The Student Room Group
Reply 1
Hi,

I think that it would best here to interrogate the fundamentally ethnocentric grounds on which the question is premised. The ideological construction of the "family" througout history has been shown to be a patriarchal construction created with the sole aim of oppressing women, according to some feminist critics.

Perhaps after interrogating this concept of the family you may like to refer to Theodor Adorno (Frankfurt School) and his seminal work "the Culture Industry", which laid the basis for much of modern marxist critique on the culture commodification. As Rosenblatt (2002) states:

"Seeing this long list of traditional Mexican foods—burritos, tacos, tamales—with a price attached to each caused me to reflect on the means by which capitalist society consumes and subsumes ethnicity, turning tradition into mass-marketable 'product' bleached of its original 'authentic' identity."


You should discuss the dichotomy between the old feminist adage that the family acted as a counterpoint to the workplace in that provided a loving nurturing refuge from the stresses of fierce competition and thus helped to perpetuate capitalism.

Thus we can begin to see the supreme irony of "television" destroying the "family.

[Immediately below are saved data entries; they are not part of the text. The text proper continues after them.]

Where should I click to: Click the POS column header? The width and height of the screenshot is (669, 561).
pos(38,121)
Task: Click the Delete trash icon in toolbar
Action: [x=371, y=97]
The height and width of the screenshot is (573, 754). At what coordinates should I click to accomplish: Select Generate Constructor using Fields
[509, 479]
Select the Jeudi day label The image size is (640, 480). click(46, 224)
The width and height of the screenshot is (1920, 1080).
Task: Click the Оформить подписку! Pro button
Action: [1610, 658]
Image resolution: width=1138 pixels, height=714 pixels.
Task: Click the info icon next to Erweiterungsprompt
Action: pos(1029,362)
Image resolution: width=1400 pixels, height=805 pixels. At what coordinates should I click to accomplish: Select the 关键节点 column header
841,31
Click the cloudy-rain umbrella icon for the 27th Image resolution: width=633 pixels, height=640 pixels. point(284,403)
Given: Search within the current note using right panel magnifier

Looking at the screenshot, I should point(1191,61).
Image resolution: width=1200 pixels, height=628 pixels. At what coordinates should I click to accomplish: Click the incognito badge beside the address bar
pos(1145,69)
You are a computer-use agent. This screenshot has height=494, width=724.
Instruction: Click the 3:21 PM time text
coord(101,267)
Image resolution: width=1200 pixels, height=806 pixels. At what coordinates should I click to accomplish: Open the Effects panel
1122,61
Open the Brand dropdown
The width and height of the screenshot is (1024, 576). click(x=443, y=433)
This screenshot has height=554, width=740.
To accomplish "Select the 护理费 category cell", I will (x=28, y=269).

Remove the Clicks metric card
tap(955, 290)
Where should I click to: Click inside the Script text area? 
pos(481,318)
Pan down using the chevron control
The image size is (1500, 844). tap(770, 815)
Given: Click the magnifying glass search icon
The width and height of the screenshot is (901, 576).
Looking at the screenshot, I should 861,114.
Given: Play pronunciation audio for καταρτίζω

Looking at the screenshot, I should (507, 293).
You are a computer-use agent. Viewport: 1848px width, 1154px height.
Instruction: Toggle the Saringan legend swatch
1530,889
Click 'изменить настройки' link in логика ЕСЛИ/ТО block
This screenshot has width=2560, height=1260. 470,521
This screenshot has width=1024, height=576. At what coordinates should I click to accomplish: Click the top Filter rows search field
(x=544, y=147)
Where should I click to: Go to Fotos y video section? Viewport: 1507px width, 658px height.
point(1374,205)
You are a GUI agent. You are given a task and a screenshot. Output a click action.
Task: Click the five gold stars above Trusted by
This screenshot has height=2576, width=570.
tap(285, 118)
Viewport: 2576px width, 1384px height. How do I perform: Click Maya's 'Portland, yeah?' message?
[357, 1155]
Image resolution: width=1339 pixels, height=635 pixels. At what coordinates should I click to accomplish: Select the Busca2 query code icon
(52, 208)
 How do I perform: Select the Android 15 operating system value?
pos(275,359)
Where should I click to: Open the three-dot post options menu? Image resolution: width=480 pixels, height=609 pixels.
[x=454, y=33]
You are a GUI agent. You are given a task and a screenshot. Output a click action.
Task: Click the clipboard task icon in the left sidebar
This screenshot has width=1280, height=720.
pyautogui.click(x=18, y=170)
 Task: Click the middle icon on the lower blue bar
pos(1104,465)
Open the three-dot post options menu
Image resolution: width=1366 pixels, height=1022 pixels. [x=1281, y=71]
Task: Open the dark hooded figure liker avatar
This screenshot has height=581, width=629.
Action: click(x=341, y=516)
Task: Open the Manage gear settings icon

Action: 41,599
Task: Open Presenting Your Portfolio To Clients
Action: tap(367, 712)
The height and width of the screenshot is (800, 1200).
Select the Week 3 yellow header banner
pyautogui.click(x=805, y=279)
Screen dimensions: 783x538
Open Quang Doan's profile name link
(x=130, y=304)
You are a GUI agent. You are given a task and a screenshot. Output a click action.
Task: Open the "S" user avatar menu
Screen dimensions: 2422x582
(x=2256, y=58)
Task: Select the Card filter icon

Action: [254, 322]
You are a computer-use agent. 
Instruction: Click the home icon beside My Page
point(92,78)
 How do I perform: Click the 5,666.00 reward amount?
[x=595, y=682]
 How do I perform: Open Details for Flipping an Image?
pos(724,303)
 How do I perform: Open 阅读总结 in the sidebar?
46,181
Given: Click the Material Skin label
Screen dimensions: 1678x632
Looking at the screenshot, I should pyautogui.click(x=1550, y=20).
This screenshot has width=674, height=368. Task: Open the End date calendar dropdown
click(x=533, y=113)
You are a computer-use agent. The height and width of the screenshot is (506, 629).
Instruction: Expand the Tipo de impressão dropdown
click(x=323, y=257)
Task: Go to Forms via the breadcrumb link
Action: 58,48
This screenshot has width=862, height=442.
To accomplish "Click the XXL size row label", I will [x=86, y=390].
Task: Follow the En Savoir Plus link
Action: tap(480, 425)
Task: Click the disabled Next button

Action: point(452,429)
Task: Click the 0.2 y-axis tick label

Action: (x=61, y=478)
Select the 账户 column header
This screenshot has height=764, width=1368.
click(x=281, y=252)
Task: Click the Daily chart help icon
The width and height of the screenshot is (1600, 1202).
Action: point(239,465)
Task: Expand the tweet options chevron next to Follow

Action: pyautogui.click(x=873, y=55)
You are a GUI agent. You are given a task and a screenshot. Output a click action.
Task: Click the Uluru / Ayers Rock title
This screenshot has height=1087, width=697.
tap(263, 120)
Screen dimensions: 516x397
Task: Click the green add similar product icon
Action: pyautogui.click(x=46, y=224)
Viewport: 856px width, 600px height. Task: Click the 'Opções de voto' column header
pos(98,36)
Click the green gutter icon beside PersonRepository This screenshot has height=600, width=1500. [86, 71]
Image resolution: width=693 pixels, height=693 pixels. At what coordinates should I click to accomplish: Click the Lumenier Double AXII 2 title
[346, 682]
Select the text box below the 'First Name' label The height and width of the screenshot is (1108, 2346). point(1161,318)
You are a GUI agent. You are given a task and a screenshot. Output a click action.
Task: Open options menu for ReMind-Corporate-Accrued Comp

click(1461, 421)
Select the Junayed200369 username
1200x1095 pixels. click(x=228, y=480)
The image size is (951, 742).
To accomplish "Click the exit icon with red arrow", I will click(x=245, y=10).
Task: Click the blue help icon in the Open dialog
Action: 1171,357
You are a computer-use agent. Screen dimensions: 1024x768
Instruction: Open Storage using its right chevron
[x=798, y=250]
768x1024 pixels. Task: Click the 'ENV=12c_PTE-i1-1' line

You should conclude by stating that television and the family are both tools of capitalistic society and designed to oppress women and the working classes. Their destruction could never occur as the are essentially problematic terms created in order to perpetuate capitalist society.

Hope this helps!
You could also put something in about people watching TV instead of talking, but this should give your essay some theoretical backbone. :smile: :smile:

Luv,

Jenny,
[email protected]
Reply 2
:smile: THESE SMILIES ARE SO CUTE!!! :smile: :smile::smile: :smile::smile: :smile::smile:
Reply 3
Chappy, you could also use semiotics to deconstruc the term "conversation" and elaborate upon the notoriously conservative ideological overtones that this implies. As distinct from "dialogue", conversation implies individualistic rational value-maximisation models allied to Kantian notions of objective reality.
Reply 4
Thanks a lot, here are a few good idea
Reply 5
If you wanted to argue against it, you could say that TV gives parents and children something in common to discuss, and brings them together around something they can all enjoy.